Sell beyond your street and your hours
A physical shop closes. An e-commerce site does not.
Even if you only ship regionally, your customers can browse anytime, place orders after work, and buy while you sleep.
That’s not hype. That’s just how digital storefronts work.
Lower overhead than a second location (usually)
E-commerce can be cheaper than opening a new location, but it depends on your model.
You might trade rent and staff for:
- Website and platform costs
- Shipping supplies and packaging
- Customer support time
- Software tools
Still, for many small businesses, it’s a smarter first expansion than signing a new lease.
Better data on what customers actually want
In a physical store, you guess what people looked at.
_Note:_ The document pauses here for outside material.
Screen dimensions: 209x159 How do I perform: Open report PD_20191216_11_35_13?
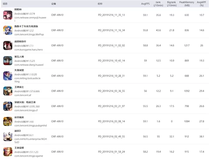[111, 15]
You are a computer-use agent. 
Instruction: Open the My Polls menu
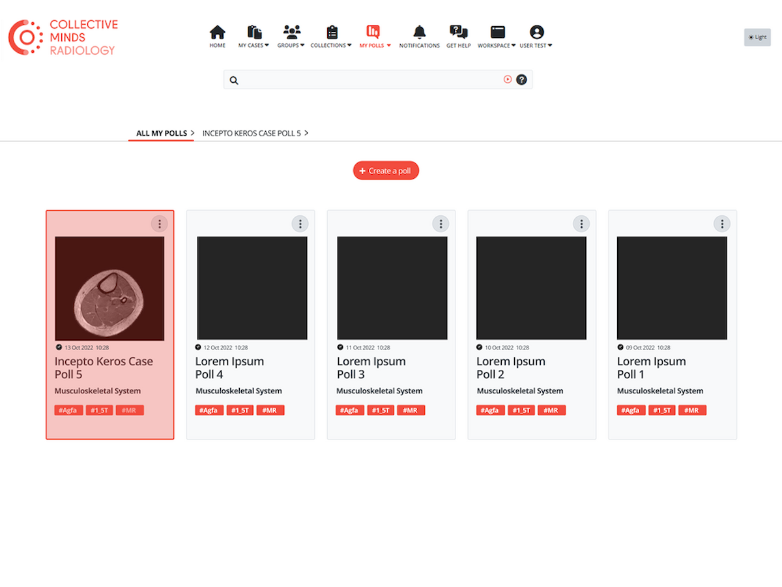coord(375,36)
Online, you can track it.
You can learn:
- Which products get the most views
- Where shoppers drop off
- What people search on your site
- Which ads and emails drive revenue
This is one reason EV Agency leans into measurement and tracking. Data becomes your map.
Easier repeat sales (email, subscriptions, reorders)
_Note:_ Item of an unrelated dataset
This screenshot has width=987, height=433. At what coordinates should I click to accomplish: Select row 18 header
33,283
E-commerce makes repeat business easier because the system remembers.
Customers can reorder quickly. You can follow up with email. You can build subscriptions or reminders when it makes sense.
Repeat sales are where a lot of profit lives, especially for consumables and parts.
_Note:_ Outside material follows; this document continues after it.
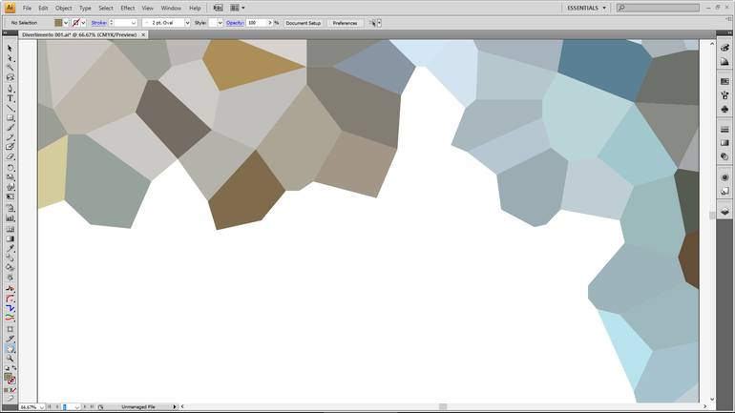This screenshot has height=413, width=735.
Task: Pick the Pen tool
Action: 11,89
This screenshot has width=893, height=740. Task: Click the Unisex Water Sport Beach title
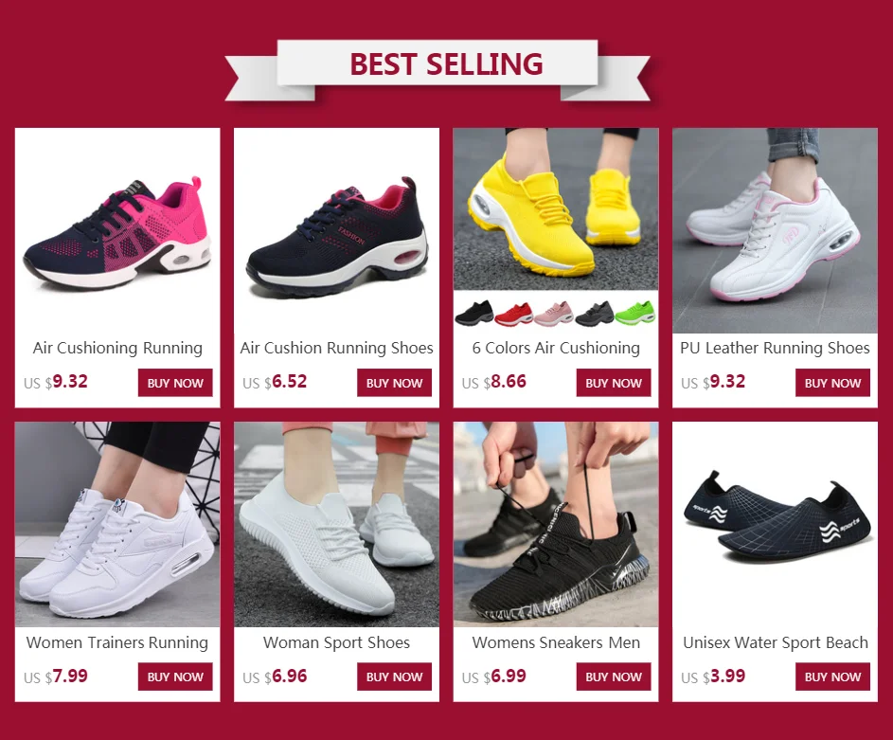click(776, 642)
E-commerce helps small business scale reach, improve clarity, and build repeatable sales. It works best when the experience is simple and trustworthy.
Challenges and disadvantages (what to watch for)
Every trail has a few sketchy sections. E-commerce is no different.
If you plan for the common challenges early, you avoid expensive fixes later.
Competition and price pressure
Online, you are not just competing with the shop down the street.
You are competing with:
- Big brands
- Marketplaces
- Discount sellers
- Copycat products
This does not mean you have to be the cheapest. It means you need a clear angle: better fit, better service, better story, better quality, or better support.
Shipping cost surprises and delivery expectations
Shipping is where many e-commerce businesses bleed margin.
Customers expect fast delivery and low cost. Carriers raise rates. Packaging costs add up.
The fix is not to hide it. The fix is to set clear expectations early and use smart shipping rules.
Returns and customer service workload
Returns happen. Questions happen. People want updates.
If you are not ready, support becomes the bottleneck.
Simple systems help:
- Order confirmation and tracking emails
- Clear return steps
- A contact form that routes requests correctly
Tech issues and platform limitations
Every platform has limits.
Plugins conflict. Updates break layouts. Payment gateways fail. Caching causes weird behaviour.
The best defense is a clean build, good hosting, regular updates, and testing after changes.
Security, fraud, and privacy concerns
If you take card payments, security is not optional.
PCI DSS is the global standard tied to protecting payment card data.
The good news is most businesses reduce risk by using trusted payment processors and not storing card data on their own servers.
You also need to treat customer data with care. Clear privacy policies, secure forms, and strong passwords are not “nice to have.”
E-commerce challenges are manageable, but only if you treat them like real terrain. Plan for shipping, support, and security before you scale traffic.
E-commerce vs … (quick glossary section)
These terms get mixed up all the time. Here’s the simple version.
E-commerce vs e-business
E-commerce is buying and selling online.
E-business is broader. It includes running business operations online, like customer service systems, inventory tools, accounting, internal workflows, and more.
E-commerce is part of e-business, but not the whole thing.
E-commerce vs online marketplace
An e-commerce site is your own storefront on your own domain.
A marketplace is a shared mall. You get traffic, but you follow their rules, pay fees, and compete side by side with similar sellers.
Many businesses use both, but your website is usually the long-term asset.
E-commerce vs point of sale (POS)
POS is what runs in-store purchases, like a card terminal and inventory system.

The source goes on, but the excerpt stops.